Definition of conversion in English:

conversion

noun

mass noun
  • 1The process of changing or causing something to change from one form to another.

    ‘the conversion of food into body tissues’
    • ‘The exhibits explaining the process of bio energy conversion with sewage water would have been music to the ears of die-hard environmentalists.’
    • ‘The company was experiencing several challenges related to their data analysis, conversion and storage processes.’
    • ‘These structures can be more fully exploited in the process of digital conversion of the material.’
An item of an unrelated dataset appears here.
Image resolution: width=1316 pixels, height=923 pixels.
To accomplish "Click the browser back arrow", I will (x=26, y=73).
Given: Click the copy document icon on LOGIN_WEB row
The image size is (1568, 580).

    • ‘The characteristics of the transformed films and of the process by which conversion occurs challenge current models of the stable surfactant film.’
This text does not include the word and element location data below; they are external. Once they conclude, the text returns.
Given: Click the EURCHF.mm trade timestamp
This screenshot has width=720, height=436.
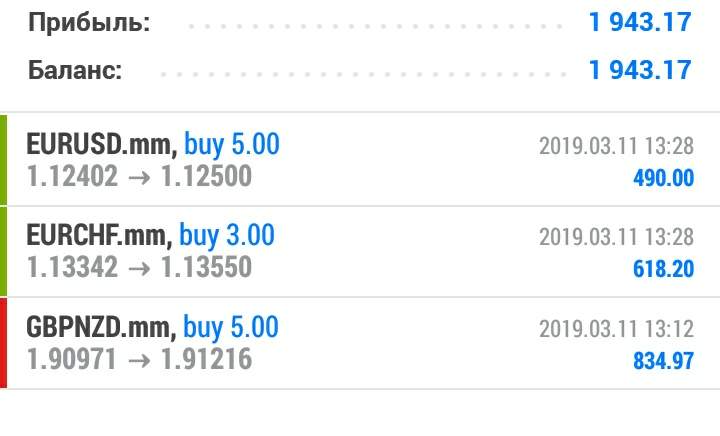Looking at the screenshot, I should [615, 237].
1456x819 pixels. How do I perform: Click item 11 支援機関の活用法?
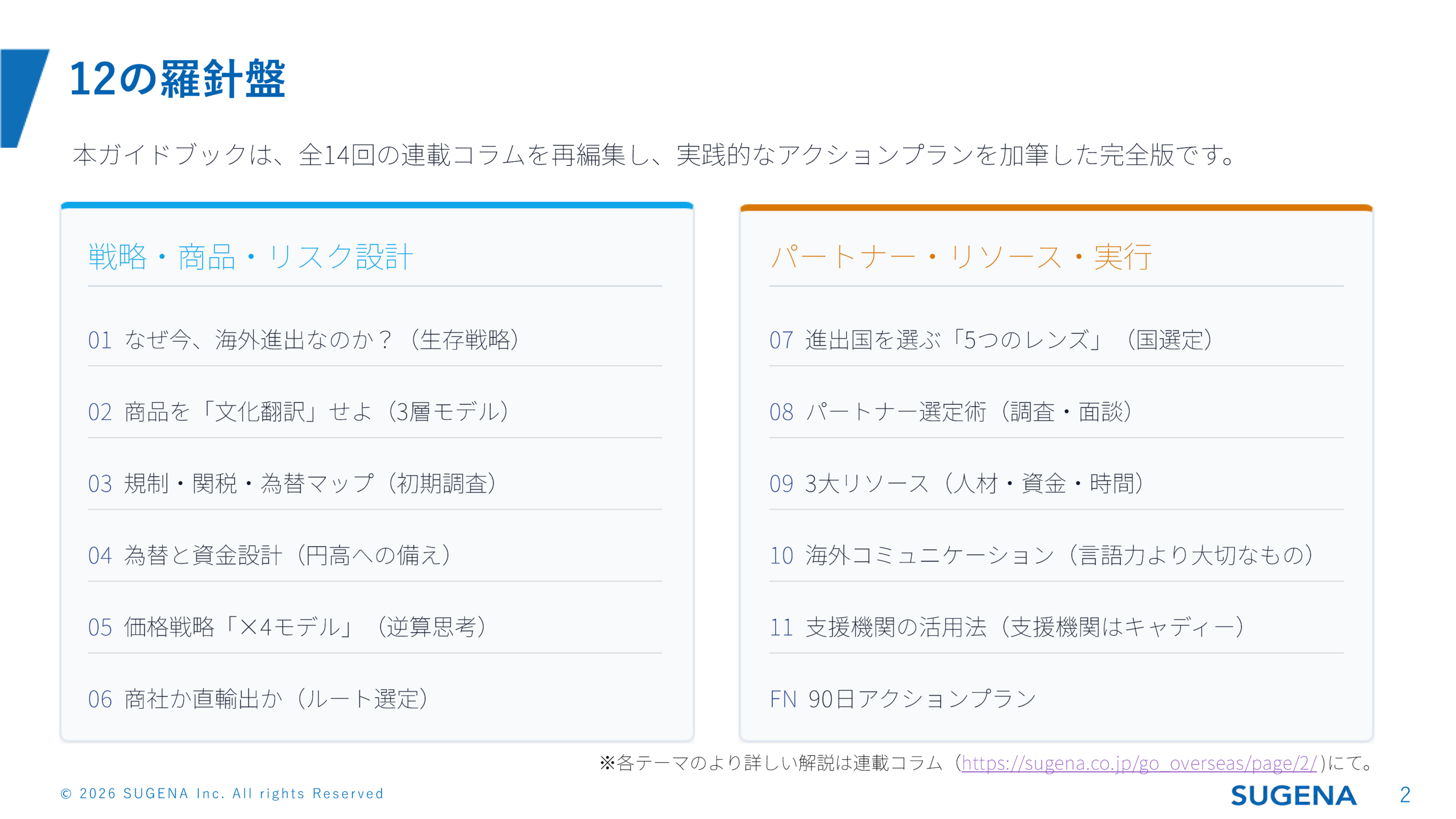[x=1007, y=627]
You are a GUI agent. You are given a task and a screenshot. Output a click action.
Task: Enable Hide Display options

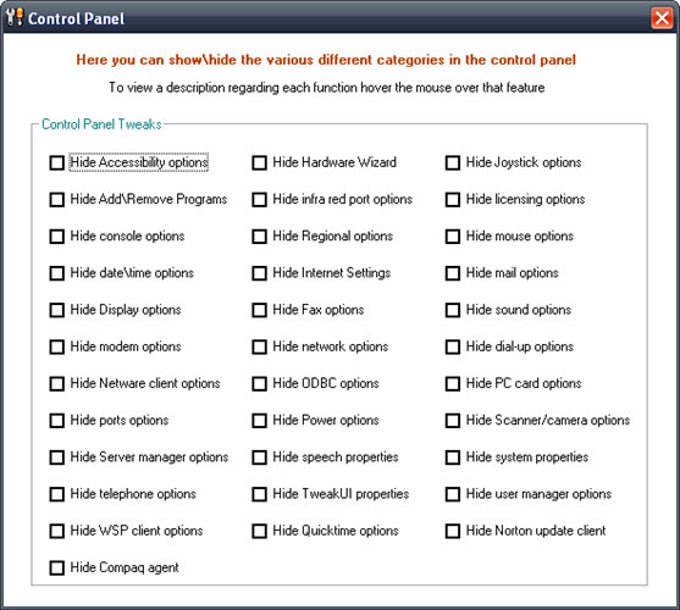pos(57,310)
    • ‘After ingestion, the process of conversion of folic acid to the metabolically active coenzyme forms is relatively complex.’
    • ‘The expenditure during the quarter ended June 2002 includes costs incurred towards the process of conversion of the company into a commercial bank.’
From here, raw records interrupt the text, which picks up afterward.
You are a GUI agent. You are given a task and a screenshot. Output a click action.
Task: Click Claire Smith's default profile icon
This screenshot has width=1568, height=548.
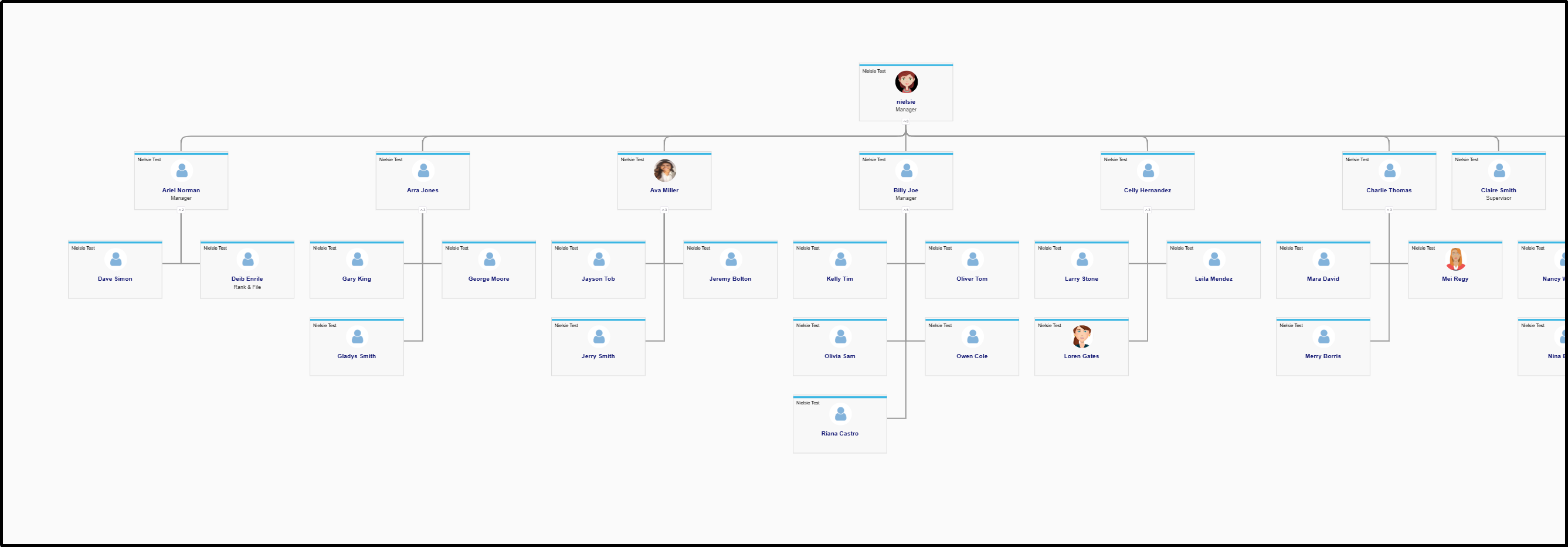click(x=1499, y=171)
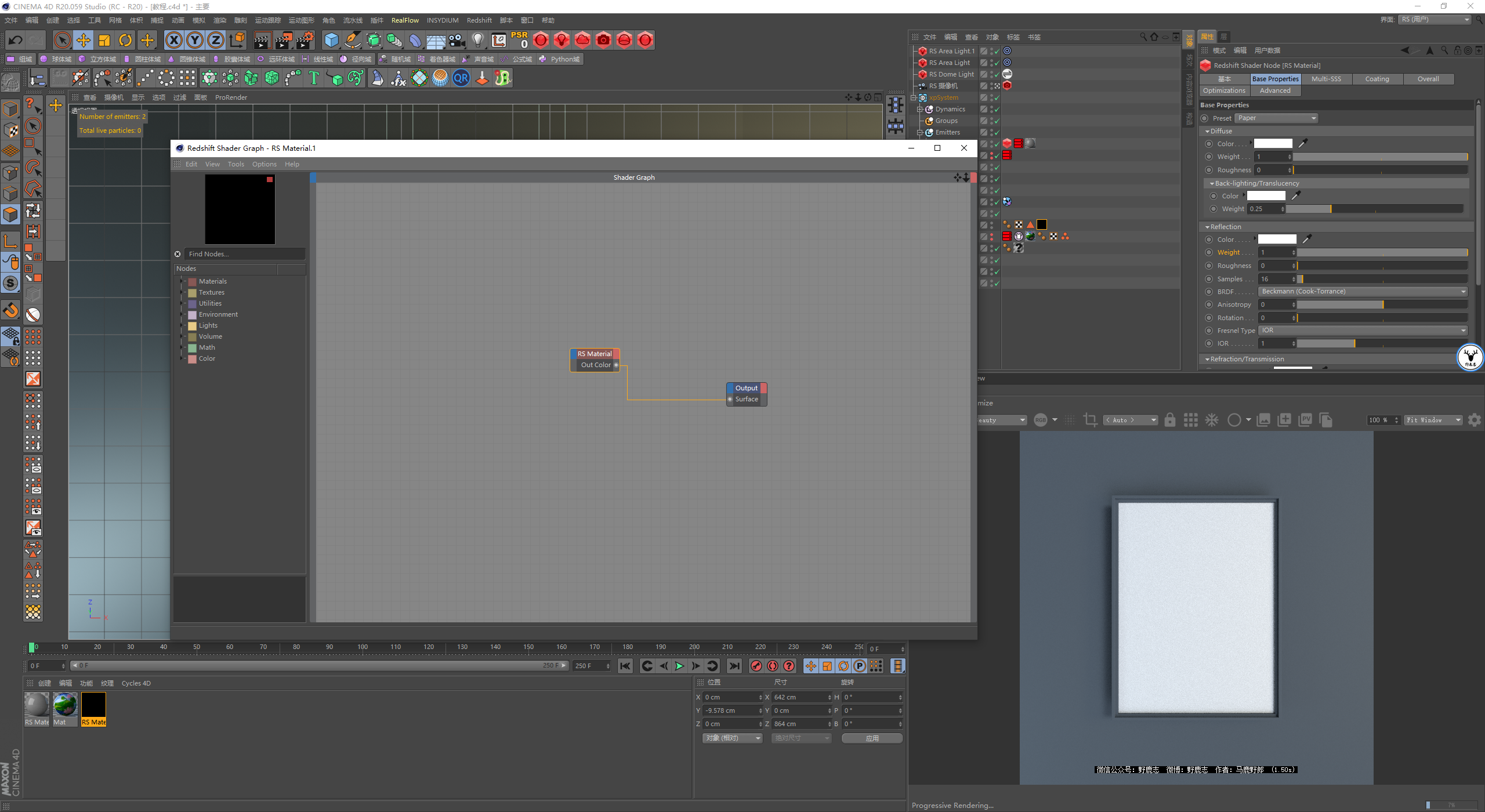Open the Preset Paper dropdown
This screenshot has height=812, width=1485.
click(x=1276, y=118)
    • ‘Within the inalienability of entailed real property was concealed the conversion of Parliamentary seats into a cash value.’
    • ‘In the end, true conversion is an ongoing process, and above all a challenge to ourselves as much as it is to those around us.’
    • ‘Workers were set to resume the final steps of conversion, a process that precedes enrichment.’
    • ‘Consider conversion of existing support units based on availability of contract support in wartime.’
    • ‘How do I know my system works properly after conversion?’
    • ‘But to do the conversion properly people need to know €1 equals £0.787564.’
    • ‘The farm is in the process of organic conversion, and Roger is growing spelt (300 tonnes this year), a nutty and nutritious grain that is a lot easier to digest than wheat.’
    • ‘One farm is about to achieve organic status and another is in the process of conversion.’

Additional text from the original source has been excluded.